Nicola Girasoli (21 July 1957) is a prelate of the Roman Catholic Church who is  Apostolic Nuncio to Slovakia since July 2022. He served as nuncio to Zambia and Malawi from 2006 until 2011 and nuncio to the Antilles and several other Caribbean nations from 2011 to 2017. From 2017 to 2022 he served as nuncio to Peru. He has been an archbishop since 2006.

Life 
Born in Ruvo di Puglia, Girasoli was ordained to the priesthood on 15 June 1980 by Pope John Paul II. He earned a doctorate in canon law. To prepare for a diplomatic career he entered the Pontifical Ecclesiastical Academy in 1981. He joined the diplomatic service of the Holy See on 1 May 1985. His assignments included postings in Indonesia, Australia, Hungary, Belgium, the United States, and Argentina, as well as work in the Section for General Affairs of the Vatican Secretariat of State.

On 24 January 2006, Pope Benedict XVI appointed him nuncio to Zambia and Malawi, and titular archbishop of Egnazia Appula. He received his episcopal consecration on 11 March from Cardinal Angelo Sodano, with Archbishop Robert Sarah, and Bishop Luigi Martella as co-consecrators.

On 29 October 2011, he was appointed apostolic delegate to the Antilles, and nuncio to Antigua and Barbuda, Bahamas, Dominica, Jamaica, Grenada, Saint Kitts and Nevis, Saint Lucia, Saint Vincent and the Grenadines, Suriname and Guyana. On 21 December 2011, he also became nuncio to Trinidad and Tobago and Barbados.

On 16 June 2017, Pope Francis named him nuncio to Peru.

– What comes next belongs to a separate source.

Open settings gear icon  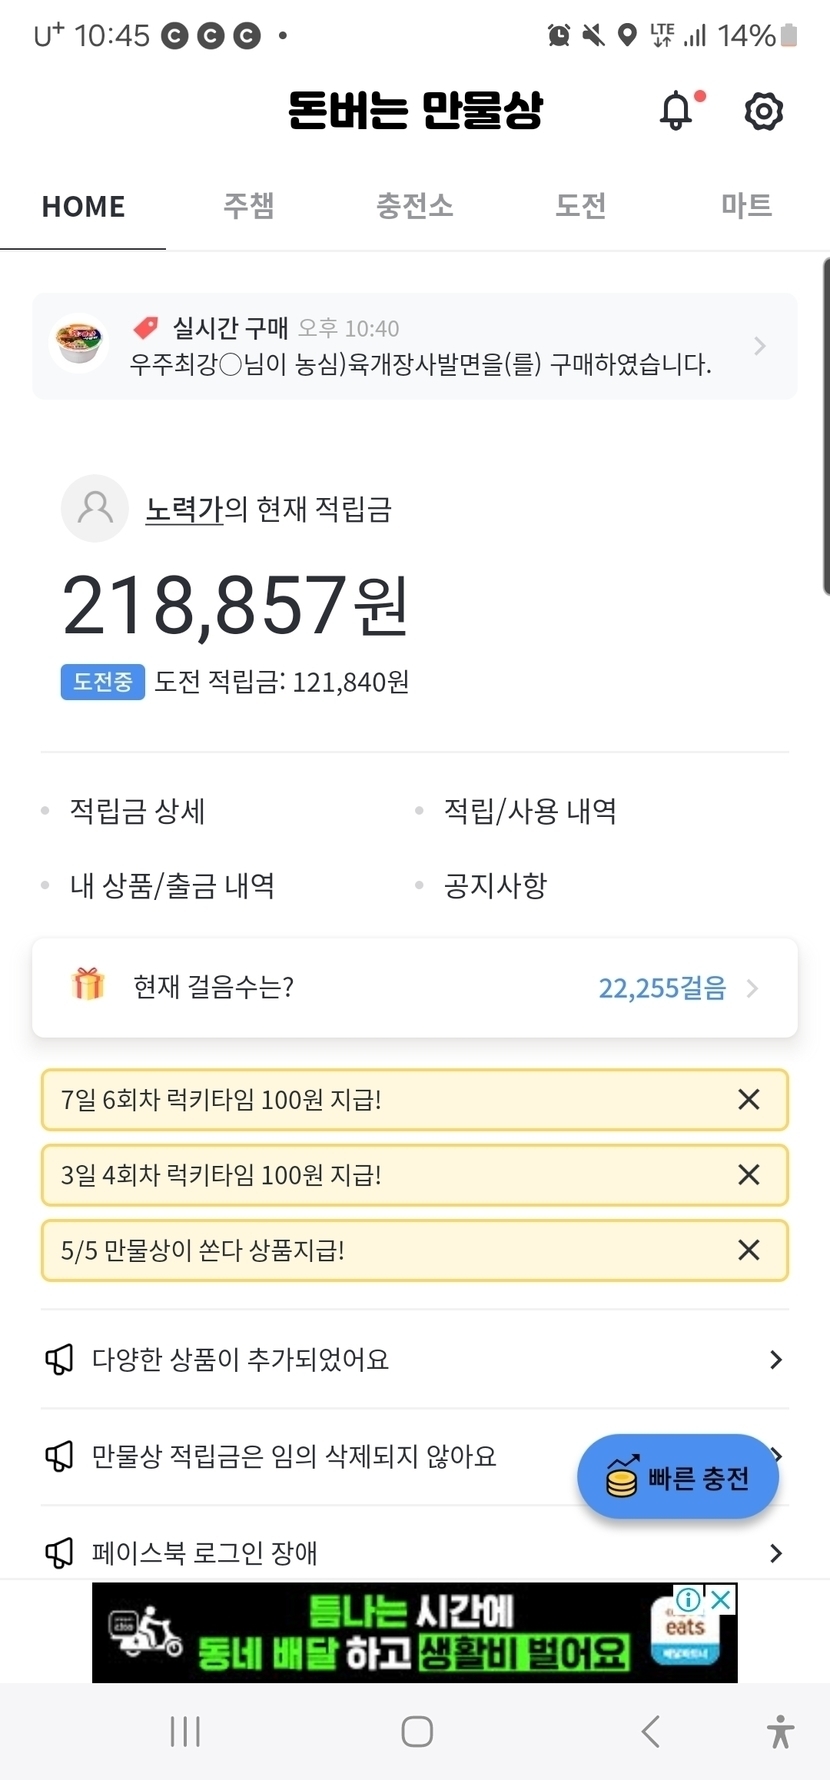click(763, 111)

In May 2018, he was mentioned as a possible candidate to fill the position of Substitute for General Affairs in the Secretariat of State because he was thought to be "very close to Pope Francis and agreeable to Cardinal Pietro Parolin", the Secretary of State.

On 2 July 2022, Pope Francis named him nuncio to Slovakia.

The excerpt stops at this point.